**What the task requires:** Output as a Markdown table with columns "n" and "Line" the rows starting with the line containing "has height=929, width=1828." and going on through the end of the records, numbering each row and leaving out blank lines.
◆ ◆ ◆ ◆ ◆
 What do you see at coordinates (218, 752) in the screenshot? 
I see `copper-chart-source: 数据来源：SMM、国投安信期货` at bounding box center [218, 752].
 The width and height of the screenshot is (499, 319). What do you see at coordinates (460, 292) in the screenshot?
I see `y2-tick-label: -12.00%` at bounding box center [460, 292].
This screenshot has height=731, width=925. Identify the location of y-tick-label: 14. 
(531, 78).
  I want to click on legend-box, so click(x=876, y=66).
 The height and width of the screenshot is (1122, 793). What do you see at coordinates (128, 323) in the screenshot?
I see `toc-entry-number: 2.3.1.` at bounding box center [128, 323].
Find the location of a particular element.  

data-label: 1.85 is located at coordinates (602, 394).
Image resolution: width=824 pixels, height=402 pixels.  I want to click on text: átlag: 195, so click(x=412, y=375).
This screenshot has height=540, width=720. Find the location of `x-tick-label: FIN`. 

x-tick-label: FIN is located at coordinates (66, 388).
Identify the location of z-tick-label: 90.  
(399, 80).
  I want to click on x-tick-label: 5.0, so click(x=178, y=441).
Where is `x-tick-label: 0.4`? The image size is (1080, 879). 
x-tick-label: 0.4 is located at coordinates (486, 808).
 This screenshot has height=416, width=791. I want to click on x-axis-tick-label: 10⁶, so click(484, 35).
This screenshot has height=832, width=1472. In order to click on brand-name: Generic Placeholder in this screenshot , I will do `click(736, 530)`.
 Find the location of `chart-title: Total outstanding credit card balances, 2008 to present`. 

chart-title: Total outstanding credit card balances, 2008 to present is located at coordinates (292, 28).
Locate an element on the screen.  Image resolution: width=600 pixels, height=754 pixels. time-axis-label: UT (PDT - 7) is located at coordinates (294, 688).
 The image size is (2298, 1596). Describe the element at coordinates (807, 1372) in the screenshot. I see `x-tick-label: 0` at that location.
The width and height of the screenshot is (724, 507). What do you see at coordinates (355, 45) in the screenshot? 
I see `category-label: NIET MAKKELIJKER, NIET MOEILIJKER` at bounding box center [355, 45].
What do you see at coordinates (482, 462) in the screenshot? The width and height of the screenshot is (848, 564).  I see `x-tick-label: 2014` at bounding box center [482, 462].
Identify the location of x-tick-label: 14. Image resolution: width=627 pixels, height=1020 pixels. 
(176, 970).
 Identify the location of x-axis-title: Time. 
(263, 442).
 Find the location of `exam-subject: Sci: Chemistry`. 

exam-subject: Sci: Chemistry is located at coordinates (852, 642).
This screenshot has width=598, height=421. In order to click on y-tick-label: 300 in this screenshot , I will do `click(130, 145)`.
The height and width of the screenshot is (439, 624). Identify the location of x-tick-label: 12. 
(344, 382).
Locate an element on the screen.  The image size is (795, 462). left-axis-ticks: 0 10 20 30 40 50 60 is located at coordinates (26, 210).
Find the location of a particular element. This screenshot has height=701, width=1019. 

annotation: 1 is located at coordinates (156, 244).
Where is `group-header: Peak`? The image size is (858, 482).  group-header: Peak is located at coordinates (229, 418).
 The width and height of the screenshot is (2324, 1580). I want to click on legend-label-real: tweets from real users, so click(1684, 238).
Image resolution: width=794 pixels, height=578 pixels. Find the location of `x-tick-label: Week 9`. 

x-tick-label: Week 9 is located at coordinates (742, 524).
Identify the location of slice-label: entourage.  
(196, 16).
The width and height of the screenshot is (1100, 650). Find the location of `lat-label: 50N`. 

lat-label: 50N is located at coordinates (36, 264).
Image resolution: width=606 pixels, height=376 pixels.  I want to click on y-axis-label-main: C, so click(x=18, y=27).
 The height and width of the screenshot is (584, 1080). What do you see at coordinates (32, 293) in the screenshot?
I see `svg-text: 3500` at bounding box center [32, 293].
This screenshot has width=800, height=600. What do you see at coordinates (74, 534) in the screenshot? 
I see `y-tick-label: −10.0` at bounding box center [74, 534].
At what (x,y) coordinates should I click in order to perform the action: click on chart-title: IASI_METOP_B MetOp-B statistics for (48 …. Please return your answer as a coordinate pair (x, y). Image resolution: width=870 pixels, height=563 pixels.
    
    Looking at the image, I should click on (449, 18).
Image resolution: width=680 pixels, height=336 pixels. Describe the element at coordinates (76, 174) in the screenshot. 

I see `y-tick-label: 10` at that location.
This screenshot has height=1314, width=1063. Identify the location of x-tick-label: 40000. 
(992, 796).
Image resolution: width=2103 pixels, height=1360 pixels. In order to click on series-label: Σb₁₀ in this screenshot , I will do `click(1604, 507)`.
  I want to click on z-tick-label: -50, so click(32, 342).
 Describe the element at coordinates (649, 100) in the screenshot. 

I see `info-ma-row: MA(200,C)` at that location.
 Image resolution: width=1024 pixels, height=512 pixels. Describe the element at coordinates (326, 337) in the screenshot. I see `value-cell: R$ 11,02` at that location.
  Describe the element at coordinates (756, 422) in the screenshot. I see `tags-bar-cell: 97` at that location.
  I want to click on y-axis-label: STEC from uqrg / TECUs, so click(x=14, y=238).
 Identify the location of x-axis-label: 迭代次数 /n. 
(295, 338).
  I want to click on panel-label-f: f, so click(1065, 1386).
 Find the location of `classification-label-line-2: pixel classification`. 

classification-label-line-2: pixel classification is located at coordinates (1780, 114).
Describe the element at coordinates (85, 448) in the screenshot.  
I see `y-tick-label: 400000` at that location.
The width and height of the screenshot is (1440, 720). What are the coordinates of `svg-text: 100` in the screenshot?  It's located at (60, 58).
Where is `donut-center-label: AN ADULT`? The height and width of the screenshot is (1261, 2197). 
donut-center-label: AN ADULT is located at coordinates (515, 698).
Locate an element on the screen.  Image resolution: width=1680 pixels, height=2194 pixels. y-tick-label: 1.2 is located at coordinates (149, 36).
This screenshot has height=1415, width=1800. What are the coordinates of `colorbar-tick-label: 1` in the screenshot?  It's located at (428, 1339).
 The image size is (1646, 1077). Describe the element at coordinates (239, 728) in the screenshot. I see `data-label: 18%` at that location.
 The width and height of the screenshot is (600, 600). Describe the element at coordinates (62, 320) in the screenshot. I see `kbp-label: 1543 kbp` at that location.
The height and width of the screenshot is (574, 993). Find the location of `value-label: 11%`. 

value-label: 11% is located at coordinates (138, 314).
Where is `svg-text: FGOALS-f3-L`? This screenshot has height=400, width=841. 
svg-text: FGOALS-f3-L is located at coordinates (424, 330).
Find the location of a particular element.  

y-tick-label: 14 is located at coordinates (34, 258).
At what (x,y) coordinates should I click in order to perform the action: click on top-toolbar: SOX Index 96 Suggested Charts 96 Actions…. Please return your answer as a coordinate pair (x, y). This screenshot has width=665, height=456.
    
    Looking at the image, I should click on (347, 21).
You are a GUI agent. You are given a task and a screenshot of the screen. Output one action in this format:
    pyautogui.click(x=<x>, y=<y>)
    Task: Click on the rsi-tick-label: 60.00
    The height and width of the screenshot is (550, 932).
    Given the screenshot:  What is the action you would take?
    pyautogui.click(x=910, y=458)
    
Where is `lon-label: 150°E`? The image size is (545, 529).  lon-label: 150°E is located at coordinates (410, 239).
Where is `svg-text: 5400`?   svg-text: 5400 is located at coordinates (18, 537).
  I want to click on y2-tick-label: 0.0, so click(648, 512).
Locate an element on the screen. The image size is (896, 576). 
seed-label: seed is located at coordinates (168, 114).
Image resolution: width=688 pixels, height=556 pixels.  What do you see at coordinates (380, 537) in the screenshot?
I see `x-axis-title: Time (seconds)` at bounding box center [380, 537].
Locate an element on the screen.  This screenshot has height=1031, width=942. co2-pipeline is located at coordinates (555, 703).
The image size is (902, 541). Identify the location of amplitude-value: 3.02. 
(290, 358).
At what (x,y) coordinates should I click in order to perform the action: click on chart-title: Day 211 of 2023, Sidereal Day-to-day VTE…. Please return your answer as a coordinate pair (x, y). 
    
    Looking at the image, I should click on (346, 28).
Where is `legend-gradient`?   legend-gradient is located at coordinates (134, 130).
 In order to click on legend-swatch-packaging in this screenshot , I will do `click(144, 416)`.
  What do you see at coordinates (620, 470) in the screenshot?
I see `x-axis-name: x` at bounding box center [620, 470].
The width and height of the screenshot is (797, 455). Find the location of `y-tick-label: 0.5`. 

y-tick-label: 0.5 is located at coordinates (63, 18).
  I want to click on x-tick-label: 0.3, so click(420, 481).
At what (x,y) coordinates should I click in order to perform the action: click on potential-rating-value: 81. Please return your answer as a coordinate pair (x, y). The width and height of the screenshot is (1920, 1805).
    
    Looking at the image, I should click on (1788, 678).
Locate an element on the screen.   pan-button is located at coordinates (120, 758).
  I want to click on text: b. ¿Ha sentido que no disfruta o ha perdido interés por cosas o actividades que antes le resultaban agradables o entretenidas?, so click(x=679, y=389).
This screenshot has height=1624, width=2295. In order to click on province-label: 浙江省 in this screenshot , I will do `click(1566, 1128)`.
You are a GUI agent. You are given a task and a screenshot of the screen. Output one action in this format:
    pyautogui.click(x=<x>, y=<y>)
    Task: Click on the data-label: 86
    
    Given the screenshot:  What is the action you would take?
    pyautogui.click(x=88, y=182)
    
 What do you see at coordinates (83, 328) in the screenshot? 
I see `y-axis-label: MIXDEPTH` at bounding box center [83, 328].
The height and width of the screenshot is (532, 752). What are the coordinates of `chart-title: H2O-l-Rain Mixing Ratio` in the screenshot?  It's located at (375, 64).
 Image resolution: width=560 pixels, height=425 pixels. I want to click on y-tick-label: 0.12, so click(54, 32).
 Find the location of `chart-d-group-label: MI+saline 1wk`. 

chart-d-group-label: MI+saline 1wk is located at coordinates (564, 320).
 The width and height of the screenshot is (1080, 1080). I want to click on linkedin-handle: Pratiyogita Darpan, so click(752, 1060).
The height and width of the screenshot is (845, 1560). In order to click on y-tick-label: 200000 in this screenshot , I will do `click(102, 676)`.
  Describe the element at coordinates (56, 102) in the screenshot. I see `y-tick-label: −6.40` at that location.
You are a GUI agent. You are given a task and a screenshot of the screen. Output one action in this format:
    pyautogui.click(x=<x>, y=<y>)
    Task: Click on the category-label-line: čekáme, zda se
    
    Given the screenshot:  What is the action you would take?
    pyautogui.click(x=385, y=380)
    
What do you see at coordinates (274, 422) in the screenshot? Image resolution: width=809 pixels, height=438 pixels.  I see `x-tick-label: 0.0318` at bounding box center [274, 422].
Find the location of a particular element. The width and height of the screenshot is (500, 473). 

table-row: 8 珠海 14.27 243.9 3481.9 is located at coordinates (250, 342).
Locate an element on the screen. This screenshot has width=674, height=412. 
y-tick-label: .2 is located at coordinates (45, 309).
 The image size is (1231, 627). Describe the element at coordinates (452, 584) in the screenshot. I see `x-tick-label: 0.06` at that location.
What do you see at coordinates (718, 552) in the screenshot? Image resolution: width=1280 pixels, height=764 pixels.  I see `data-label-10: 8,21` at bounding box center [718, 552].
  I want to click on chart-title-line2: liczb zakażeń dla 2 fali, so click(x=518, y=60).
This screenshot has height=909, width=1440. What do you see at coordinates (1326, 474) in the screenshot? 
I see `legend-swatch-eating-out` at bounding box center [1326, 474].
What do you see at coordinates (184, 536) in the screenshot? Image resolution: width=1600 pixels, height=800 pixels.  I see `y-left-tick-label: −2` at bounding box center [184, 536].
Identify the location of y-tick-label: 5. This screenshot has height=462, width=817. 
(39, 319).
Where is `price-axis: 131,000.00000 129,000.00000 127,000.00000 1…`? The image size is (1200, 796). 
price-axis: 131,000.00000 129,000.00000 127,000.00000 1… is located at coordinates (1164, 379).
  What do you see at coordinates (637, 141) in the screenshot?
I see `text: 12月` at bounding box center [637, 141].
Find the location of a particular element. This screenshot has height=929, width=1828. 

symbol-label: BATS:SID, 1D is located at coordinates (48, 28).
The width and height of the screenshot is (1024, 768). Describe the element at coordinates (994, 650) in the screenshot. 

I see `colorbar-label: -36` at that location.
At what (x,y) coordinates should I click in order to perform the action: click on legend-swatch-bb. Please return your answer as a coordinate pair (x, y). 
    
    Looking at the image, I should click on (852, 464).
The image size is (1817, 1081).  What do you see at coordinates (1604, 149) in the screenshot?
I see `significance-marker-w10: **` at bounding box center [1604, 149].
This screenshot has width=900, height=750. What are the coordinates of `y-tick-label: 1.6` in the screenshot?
◆ ◆ ◆ ◆ ◆
**Written answer:**
| n | Line |
|---|---|
| 1 | Find the location of a particular element. This screenshot has height=929, width=1828.  |
| 2 | symbol-label: BATS:SID, 1D is located at coordinates (48, 28). |
| 3 | The width and height of the screenshot is (1024, 768). Describe the element at coordinates (994, 650) in the screenshot.  |
| 4 | I see `colorbar-label: -36` at that location. |
| 5 | At what (x,y) coordinates should I click in order to perform the action: click on legend-swatch-bb. Please return your answer as a coordinate pair (x, y).  |
| 6 |     Looking at the image, I should click on (852, 464). |
| 7 | The image size is (1817, 1081).  What do you see at coordinates (1604, 149) in the screenshot? |
| 8 | I see `significance-marker-w10: **` at bounding box center [1604, 149]. |
| 9 | This screenshot has width=900, height=750. What are the coordinates of `y-tick-label: 1.6` in the screenshot? |